CH/Génie génétique: levée de boucliers contre la levée de l'interdiction des OGM

Berne (awp/ats) - Si les milieux économiques et scientifiques sont favorables à la levée de l'interdiction de planter des organismes génétiquement modifiés (OGM) en Suisse dès 2018, le projet du Conseil fédéral suscite de fortes oppositions parmi les paysans et à gauche de l'échiquier politique. Les Verts menacent déjà de lancer un référendum.

Dans son projet de révision de la loi sur les OGM mis en consultation jusqu'à mercredi, le Conseil fédéral propose de créer un régime de coexistence entre cultures conventionnelles et cultures génétiquement modifiées. Or un territoire suisse entièrement libre d'OGM est un argument capital de vente sur le marché européen, relève l'Union suisse des paysans.

Par contre, "aucune variété d'OGM n'apporte de plus-value économique", relèvent de leur côté les jeunes agriculteurs. Le régime de coexistence entraÎnerait des frais importants et beaucoup de démarches administratives, ajoutent-ils, soutenus sur ce point par le PS, les Verts et les associations de consommateurs.

En outre, la demande sur le marché est inexistante, insistent ces opposants. Egalement peu favorable au texte dans sa forme actuelle en raison de son manque d'utilité économique et sociale, le PDC demande de son côté qu'une évaluation des coûts-bénéfices de la coexistence soit effectuée.

DISTANCES DE PROTECTION "INSUFFISANTES"

Afin d'éviter la contamination par les pollens, le projet prévoit en outre que les cultivateurs d'OGM devront notamment respecter des distances d'isolement minimales, fixées par exemple à douze mètres pour le soja ou cinquante mètres pour le maïs.

Ces distances peuvent être assouplies grâce à l'aménagement de bandes tampons, assurent les Académies suisses des sciences. "Non", répond le PS, qui les estime insuffisantes et nettement inférieures à ce qui se pratique au Danemark ou en Allemagne.

Les socialistes mettent en évidence qu'avec une coexistence entre cultures OGM et non OGM, la production d'un miel sans OGM n'est plus garantie. "Les abeilles ne respectent pas les signalisations de territoire", écrivent-ils. Or au vu des menaces qui pèsent déjà sur la survie des abeilles, toute nouvelle intervention dans la nature demande une grande prudence, soulignent-ils.

Le PLR remarque de son côté que "si les méthodes de production et de culture d'OGM ne sont pas plus risquées que les traditionnelles, la réglementation ne doit alors pas être plus restrictive". L'UDC salue dans un premier temps les efforts du gouvernement pour réglementer ce domaine, avant d'ajouter que, au vu de la méfiance de la population vis-à-vis des OGM, il respectera un éventuel rejet en votation.

RÉGIONS "SANS OGM" CRITIQUÉES

L'idée de créer des régions "sans OGM" est quant à elle critiquée de toutes parts.

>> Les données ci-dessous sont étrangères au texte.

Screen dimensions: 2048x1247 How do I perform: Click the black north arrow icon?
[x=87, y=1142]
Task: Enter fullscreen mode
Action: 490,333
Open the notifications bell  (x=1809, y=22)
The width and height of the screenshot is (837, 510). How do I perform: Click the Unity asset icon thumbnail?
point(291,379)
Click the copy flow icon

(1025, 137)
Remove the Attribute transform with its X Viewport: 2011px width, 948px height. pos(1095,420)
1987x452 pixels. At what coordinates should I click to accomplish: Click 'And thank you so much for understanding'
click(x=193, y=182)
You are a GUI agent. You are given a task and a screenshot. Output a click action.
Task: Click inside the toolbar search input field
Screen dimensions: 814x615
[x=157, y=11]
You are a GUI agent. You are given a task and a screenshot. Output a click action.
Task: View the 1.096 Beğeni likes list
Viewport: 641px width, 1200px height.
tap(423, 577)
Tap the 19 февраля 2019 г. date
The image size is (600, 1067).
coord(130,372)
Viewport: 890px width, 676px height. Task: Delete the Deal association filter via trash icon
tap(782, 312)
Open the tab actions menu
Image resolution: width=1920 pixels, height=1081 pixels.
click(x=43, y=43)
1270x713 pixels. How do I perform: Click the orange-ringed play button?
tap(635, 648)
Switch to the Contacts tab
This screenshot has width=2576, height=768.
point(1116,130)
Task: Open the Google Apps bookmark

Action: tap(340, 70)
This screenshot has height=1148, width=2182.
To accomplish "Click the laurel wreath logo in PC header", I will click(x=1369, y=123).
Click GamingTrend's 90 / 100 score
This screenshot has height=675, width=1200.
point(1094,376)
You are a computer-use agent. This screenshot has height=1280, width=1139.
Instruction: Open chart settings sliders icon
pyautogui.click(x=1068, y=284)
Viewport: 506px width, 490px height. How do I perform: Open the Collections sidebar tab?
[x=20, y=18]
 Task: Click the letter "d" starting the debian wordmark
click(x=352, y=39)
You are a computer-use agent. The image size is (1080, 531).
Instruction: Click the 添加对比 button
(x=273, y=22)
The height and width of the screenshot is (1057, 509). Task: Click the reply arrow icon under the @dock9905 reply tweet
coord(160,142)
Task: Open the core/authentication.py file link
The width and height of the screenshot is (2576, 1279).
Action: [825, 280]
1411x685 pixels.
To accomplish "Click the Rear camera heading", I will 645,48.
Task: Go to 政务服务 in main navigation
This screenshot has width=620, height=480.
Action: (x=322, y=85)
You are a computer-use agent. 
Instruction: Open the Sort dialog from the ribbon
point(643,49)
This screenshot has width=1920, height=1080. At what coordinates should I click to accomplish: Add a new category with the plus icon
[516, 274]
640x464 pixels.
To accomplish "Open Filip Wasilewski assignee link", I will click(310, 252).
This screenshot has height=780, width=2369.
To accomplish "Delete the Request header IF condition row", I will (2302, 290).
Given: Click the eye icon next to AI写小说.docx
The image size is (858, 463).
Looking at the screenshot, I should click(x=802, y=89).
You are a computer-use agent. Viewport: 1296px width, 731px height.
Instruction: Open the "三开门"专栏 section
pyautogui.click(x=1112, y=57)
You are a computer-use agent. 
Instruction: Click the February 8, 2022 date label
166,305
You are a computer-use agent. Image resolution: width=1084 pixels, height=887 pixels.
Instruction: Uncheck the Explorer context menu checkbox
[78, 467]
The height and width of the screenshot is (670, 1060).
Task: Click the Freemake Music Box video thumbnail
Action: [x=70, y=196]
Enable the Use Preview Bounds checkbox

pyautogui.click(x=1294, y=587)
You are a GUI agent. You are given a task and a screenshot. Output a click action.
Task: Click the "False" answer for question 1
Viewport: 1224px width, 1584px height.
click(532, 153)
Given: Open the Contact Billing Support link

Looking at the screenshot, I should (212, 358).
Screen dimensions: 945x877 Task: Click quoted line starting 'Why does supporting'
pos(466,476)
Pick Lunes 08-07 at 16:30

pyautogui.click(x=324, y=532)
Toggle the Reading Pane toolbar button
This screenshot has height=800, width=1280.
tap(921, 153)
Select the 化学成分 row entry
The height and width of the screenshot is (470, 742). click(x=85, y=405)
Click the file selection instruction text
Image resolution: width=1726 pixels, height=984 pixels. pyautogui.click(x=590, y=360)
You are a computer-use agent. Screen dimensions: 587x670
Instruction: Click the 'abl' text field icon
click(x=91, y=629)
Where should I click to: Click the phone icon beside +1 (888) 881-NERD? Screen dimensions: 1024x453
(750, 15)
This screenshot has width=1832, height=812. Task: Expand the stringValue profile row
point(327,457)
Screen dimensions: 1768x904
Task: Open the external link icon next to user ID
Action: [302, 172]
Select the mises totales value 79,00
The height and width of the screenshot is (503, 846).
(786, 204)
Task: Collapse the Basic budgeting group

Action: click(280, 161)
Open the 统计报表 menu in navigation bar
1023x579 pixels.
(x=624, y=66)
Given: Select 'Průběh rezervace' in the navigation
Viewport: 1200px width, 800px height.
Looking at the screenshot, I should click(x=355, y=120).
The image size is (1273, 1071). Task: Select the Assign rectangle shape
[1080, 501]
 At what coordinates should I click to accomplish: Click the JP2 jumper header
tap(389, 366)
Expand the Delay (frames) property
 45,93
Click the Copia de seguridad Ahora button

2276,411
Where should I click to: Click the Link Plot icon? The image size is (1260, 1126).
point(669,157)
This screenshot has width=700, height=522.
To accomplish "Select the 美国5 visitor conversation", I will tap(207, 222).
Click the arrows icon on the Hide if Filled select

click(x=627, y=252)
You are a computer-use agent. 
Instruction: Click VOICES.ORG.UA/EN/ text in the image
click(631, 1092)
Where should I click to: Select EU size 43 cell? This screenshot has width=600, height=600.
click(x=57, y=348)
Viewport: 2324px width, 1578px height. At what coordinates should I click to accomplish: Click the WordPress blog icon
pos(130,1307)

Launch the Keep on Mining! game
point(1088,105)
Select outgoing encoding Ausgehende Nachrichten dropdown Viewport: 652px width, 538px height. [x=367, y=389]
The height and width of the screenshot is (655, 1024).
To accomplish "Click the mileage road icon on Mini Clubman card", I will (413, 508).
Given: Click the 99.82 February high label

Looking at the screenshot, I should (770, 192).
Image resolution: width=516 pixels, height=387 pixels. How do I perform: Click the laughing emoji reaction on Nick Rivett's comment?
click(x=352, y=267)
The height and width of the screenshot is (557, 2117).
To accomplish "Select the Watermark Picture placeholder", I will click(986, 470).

Les opposants, comme les organisations de protection des consommateurs et StopOGM, demandent l'inversion de cette démarche: ce sont les "régions avec OGM", où leur production est envisageable à certaines conditions, qui doivent être déterminées.

Les acteurs favorables reprochent eux d'imposer des régions "sans OGM" si l'intérêt pour une telle agriculture est majoritaire dans les régions concernées. En agissant ainsi, "les agriculteurs innovants n'auront aucune chance, car ils sont toujours en minorité au départ", critique economiesuisse, la faÎtière des entreprises. Un point de vue partagé par scienceindustries.

Les cantons de Neuchâtel, Berne, Bâle-Campagne, Argovie et Thurgovie se montrent sceptiques. Pour le gouvernement bernois, l'absence d'OGM est un argument bien plus fort pour l'agriculture afin de pouvoir affronter la concurrence internationale, écrit-il dans sa prise de position.

SUJET SENSIBLE

Le canton de Zurich, favorable au projet du Conseil fédéral, réclame cependant que les coûts des mesures pour protéger les productions sans OGM soient supportés par celles qui les cultivent.

Dans le cadre de la procédure de consultation, quelque 70 prises de position ont été envoyées à la Confédération, précisent mercredi l'Office fédéral de l'environnement (OFEV) et l'Office fédéral de l'agriculture (OFAG). Et de noter que "dans la majorité des réponses, les milieux concernés expriment leur opinion de principe sur la culture d'OGM en Suisse, dépassant largement le cadre du projet".